Margaret Eleanor Atwood, OC (born November 18, 1939) is a Canadian writer. A prolific poet, novelist, literary critic, feminist and activist, she has received national and international recognition for her writing.


  • 1 Life
  • 2 Work
  • 3 Works
    • 3.1 Novels
    • 3.2 Poetry collections
    • 3.3 Short fiction collections
    • 3.4 Anthologies edited
    • 3.5 Other short stories
    • 3.6 Children's books
    • 3.7 Non-fiction
    • 3.8 Drawings
  • 4 See also
  • 5 References
  • 6 External links


Born in Ottawa, Ontario, Atwood was the second of three children of Carl Edmund Atwood, a zoologist, and Margaret Dorothy Killiam, a former dietician and nutritionist. Due to her father’s ongoing research in forest entomology, Atwood spent much of her childhood in the backwoods of Northern Quebec and back and forth between Ottawa, Sault Ste. Marie and Toronto. She did not complete a full year of school until grade eight. She became a voracious reader of refined literature, Dell pocketbook mysteries, Grimm's Fairy Tales, Canadian animal stories, and comic books. She attended Leaside High School in Leaside, Toronto.

Atwood began writing at age sixteen. In 1957, she began studying at Victoria University in the University of Toronto. Her professors included Jay Macpherson and Northrop Frye. She graduated in 1961 with a Bachelor of Arts in English (honours) and minors in philosophy and French.

In the fall of 1961, after winning the E.J. Pratt Medal for her privately-printed book of poems, Double Persephone, she began graduate studies at Harvard's Radcliffe College with a Woodrow Wilson fellowship. She obtained a master's degree (MA) from Radcliffe in 1962 and pursued further graduate studies at Harvard, for two 2-year periods, but never took a degree. She has taught at the University of British Columbia (1965), Sir George Williams University in Montreal (1967-68), the University of Alberta (1969-79), York University in Toronto (1971-72), and New York University, where she was Berg professor of English.

In 1968, Atwood married Jim Polk, whom she divorced in 1973. She married fellow novelist Graeme Gibson soon after and moved to Alliston, Ontario, north of Toronto.

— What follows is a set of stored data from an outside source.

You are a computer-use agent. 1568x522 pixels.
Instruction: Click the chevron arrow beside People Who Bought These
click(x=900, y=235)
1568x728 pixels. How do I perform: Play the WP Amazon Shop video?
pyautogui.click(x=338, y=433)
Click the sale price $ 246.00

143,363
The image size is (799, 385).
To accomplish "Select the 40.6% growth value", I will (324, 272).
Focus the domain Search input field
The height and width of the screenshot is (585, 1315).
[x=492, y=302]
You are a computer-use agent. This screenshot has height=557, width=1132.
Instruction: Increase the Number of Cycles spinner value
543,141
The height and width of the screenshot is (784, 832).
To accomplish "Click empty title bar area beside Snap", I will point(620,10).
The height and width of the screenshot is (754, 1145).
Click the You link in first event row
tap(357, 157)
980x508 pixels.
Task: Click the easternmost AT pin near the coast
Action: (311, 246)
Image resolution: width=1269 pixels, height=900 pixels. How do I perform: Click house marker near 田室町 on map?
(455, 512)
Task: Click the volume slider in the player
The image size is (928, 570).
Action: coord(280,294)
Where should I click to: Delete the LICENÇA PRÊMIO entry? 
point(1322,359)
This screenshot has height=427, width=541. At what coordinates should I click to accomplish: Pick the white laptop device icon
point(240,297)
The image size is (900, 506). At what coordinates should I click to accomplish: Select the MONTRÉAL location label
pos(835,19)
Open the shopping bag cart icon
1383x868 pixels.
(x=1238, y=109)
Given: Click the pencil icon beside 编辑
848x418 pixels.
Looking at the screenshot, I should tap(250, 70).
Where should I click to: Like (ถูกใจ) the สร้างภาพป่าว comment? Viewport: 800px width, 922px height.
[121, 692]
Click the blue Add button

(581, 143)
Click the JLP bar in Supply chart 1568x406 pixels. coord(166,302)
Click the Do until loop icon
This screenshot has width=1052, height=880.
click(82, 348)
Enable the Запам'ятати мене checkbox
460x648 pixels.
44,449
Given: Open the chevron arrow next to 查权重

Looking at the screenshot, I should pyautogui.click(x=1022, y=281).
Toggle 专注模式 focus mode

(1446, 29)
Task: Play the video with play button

In 1976 their daughter, Eleanor Jess Atwood Gibson, was born. (Graeme Gibson had two sons, Matt and Grae, from a previous marriage.) She returned to Toronto in 1980.

She divides her time between Toronto and Pelee Island, Ontario.


Cover for Oryx and Crake
Cover for Oryx and Crake

Atwood has written thematically diverse novels from a number of genres and traditions, including speculative fiction, space opera and Southern Ontario Gothic. She is often described as a feminist writer, as issues of gender often (but not always) appear prominently in her work. Her work has focused on Canadian national identity, Canada’s relations with the United States and Europe, human rights issues, environmental issues, the Canadian wilderness, the social myths of femininity, representations of women’s bodies in art, women’s social and economic exploitation, as well as women’s relations with each other and with men (Howells 163). In her novel Oryx and Crake and in recent essays, she has demonstrated great interest in (and wariness of) unchecked biotechnology.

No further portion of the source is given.